Getting in form doesn’t need to indicate hours and hours of grueling workout routines at the health club. This information will deal with a couple of techniques that will help you get fit at home or at the health club.

Doing the same exercise routine over and over again is dull and will make you want to quit. If your exercises are too monotonous, you will find yourself avoiding them, which will make you skip them and eventually you will quit doing them altogether. Make sure you change up your routine every once in a while. You’ll find that not only do you enjoy your workouts more, but also that you are able to stay motivated and continue working towards your fitness goals.

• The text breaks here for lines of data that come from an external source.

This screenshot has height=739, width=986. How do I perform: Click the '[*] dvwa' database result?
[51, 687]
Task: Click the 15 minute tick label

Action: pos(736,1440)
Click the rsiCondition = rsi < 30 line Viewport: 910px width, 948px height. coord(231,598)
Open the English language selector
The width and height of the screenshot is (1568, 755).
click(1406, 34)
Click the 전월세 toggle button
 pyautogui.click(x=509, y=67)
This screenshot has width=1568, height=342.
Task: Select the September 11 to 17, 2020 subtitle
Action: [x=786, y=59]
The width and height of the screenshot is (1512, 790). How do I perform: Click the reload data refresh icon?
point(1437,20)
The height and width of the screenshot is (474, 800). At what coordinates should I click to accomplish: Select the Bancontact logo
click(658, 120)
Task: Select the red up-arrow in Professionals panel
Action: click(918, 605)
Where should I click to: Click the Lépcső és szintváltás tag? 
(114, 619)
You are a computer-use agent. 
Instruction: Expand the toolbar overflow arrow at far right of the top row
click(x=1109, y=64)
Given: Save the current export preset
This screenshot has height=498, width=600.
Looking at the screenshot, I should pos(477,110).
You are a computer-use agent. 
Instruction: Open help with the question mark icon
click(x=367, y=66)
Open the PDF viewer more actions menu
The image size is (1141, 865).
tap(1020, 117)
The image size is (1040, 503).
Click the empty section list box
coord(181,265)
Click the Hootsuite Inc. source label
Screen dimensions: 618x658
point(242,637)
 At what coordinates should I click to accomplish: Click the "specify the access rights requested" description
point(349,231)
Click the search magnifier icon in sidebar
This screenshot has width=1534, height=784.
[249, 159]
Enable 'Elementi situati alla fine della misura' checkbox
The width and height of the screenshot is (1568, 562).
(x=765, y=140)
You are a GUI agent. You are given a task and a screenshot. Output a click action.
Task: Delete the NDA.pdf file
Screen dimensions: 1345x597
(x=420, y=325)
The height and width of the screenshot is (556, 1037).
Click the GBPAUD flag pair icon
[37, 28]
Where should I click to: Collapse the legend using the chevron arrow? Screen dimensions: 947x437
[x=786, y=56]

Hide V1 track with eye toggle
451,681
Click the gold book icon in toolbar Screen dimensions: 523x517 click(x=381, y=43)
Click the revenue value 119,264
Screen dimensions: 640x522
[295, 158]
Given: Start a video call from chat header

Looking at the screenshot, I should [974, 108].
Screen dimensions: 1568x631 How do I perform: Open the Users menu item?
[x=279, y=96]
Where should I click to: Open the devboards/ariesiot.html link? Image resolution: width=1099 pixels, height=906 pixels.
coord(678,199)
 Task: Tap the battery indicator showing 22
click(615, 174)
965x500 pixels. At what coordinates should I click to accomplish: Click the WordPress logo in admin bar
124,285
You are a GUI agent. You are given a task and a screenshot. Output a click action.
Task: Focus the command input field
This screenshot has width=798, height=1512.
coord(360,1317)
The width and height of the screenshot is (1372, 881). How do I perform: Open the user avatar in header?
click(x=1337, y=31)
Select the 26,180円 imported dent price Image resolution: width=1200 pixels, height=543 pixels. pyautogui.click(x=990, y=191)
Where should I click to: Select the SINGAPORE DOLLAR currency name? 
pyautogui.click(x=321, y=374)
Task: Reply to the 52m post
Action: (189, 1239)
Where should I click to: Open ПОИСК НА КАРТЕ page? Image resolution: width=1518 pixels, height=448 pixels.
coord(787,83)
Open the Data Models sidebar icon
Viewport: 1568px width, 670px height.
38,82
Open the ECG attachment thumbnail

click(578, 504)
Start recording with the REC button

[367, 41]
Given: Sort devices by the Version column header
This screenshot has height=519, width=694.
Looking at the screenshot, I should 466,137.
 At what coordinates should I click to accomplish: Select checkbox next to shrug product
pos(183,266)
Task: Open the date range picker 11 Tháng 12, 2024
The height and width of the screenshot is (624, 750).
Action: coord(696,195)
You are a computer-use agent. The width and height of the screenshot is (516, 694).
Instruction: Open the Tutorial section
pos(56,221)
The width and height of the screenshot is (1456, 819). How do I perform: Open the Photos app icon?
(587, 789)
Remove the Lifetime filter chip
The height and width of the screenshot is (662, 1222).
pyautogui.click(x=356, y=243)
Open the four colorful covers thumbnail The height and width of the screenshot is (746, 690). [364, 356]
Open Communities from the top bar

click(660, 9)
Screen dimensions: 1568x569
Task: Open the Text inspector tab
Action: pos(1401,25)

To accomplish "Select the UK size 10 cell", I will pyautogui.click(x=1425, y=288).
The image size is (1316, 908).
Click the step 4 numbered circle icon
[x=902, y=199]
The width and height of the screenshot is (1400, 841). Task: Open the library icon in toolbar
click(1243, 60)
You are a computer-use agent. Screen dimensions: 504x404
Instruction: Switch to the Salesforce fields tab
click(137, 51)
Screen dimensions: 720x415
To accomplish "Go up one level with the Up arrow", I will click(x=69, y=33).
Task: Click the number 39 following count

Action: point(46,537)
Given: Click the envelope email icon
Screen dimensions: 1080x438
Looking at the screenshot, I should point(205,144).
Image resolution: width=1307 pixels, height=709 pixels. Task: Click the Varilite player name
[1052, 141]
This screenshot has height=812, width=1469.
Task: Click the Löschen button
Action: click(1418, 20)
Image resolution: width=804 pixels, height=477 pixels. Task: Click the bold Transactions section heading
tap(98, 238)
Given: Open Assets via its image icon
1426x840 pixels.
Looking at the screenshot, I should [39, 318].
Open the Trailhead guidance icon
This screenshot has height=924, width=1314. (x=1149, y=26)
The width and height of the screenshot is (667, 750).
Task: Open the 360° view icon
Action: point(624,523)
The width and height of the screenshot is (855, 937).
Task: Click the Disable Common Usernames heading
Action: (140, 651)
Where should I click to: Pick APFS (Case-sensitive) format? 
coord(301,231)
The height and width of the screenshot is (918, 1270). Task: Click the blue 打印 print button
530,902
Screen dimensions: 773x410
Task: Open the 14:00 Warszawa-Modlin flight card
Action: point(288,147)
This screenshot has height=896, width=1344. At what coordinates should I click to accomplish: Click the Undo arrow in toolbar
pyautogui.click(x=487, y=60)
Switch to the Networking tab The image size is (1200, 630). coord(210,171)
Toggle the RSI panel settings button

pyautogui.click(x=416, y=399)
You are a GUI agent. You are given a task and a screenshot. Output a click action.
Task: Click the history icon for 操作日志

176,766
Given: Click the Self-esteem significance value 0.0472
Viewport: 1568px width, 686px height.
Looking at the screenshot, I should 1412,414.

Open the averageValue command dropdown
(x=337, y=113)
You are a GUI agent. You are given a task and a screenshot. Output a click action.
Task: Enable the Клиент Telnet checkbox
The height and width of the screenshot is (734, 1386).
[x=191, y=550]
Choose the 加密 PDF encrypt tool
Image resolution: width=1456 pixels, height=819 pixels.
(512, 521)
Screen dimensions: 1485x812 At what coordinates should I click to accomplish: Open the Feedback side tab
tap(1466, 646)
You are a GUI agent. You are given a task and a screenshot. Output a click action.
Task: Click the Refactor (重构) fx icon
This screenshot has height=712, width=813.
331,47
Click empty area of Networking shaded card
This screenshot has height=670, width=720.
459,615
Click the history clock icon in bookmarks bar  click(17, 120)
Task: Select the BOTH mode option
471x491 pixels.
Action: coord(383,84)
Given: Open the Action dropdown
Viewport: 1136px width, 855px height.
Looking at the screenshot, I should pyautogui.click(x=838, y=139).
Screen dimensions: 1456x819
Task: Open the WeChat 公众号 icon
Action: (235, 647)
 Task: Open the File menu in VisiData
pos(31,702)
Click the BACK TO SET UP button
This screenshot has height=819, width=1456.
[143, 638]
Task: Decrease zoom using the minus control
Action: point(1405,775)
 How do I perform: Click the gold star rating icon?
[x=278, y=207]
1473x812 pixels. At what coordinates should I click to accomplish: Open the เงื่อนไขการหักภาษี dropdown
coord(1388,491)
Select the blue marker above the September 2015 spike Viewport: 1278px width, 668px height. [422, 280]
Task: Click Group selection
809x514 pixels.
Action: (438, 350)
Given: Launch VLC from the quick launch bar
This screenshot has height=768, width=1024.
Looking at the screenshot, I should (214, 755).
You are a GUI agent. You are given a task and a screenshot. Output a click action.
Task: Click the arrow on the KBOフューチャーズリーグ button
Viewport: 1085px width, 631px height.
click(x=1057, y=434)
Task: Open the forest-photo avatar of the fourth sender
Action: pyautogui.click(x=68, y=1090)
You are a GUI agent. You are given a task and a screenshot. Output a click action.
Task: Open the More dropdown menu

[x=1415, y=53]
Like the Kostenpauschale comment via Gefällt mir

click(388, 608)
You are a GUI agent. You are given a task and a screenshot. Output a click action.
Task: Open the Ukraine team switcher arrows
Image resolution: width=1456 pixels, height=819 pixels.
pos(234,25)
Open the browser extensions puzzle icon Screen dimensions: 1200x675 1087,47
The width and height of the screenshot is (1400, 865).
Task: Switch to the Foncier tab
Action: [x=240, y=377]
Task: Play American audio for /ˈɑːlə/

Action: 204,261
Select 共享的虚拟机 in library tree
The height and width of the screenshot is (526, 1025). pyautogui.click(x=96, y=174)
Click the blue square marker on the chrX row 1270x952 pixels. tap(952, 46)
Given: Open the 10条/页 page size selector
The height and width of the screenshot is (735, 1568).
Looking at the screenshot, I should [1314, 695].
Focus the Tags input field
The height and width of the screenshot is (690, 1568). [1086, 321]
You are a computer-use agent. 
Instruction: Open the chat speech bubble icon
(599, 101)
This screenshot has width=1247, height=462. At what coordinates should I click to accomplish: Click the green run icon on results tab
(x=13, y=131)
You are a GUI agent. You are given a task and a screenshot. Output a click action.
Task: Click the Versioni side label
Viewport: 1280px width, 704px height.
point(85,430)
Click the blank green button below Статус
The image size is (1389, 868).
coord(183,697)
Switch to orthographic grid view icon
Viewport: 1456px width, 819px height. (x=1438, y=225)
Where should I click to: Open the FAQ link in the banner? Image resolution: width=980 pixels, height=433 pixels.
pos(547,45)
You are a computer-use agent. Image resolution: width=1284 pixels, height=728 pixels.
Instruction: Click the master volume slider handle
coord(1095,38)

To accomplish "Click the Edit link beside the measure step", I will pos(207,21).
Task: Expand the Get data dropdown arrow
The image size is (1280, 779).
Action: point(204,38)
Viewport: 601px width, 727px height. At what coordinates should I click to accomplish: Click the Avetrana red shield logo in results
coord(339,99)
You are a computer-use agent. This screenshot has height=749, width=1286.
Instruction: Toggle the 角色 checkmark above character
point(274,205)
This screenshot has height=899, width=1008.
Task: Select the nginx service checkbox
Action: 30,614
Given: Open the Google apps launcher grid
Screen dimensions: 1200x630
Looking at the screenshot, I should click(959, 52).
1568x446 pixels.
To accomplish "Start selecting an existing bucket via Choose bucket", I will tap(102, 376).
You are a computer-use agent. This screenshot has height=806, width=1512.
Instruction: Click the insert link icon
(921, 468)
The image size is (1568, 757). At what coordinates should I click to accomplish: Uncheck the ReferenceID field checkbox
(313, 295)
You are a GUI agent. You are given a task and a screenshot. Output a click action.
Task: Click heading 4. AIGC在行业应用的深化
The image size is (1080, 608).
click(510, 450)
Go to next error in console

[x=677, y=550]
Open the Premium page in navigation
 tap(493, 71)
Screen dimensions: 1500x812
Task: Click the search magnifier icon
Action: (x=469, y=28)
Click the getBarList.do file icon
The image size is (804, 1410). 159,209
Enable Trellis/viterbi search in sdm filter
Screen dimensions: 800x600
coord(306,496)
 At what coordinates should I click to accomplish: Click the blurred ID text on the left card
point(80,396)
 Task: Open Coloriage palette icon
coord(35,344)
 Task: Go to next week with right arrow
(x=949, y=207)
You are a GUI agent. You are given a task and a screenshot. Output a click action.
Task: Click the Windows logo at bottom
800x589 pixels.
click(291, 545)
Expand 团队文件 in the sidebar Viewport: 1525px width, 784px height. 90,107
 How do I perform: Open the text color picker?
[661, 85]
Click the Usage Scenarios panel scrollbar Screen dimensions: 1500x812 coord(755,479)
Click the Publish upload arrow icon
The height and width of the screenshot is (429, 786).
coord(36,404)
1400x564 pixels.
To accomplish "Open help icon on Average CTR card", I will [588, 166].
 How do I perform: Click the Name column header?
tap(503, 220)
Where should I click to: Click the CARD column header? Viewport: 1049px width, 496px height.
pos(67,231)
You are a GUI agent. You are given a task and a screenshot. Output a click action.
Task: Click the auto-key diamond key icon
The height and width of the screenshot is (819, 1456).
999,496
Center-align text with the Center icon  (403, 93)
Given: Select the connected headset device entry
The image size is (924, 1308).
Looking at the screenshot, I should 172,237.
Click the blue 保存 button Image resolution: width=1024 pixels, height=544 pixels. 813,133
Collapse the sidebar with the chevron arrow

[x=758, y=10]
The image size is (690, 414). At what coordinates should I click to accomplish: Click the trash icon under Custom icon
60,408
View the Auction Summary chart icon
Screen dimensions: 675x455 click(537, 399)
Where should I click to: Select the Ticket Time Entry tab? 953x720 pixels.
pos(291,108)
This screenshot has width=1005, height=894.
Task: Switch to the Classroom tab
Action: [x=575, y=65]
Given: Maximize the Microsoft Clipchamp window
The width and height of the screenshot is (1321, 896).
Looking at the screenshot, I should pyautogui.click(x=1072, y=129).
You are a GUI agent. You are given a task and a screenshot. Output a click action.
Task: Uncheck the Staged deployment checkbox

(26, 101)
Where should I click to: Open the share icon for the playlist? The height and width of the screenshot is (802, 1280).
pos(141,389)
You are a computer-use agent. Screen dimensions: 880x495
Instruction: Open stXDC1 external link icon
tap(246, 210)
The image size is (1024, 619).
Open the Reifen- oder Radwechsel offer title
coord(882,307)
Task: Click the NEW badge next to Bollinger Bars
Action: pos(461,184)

Once your individual exercise program is going, you will learn your schooling on the subject is rarely finished. This is an excellent factor. Regular learning is helpful and in many cases necessary to keep and improve your exercise results and that will help you continue to be dedicated. If the expertise you gain pays off so well, you will start to enjoy the training process.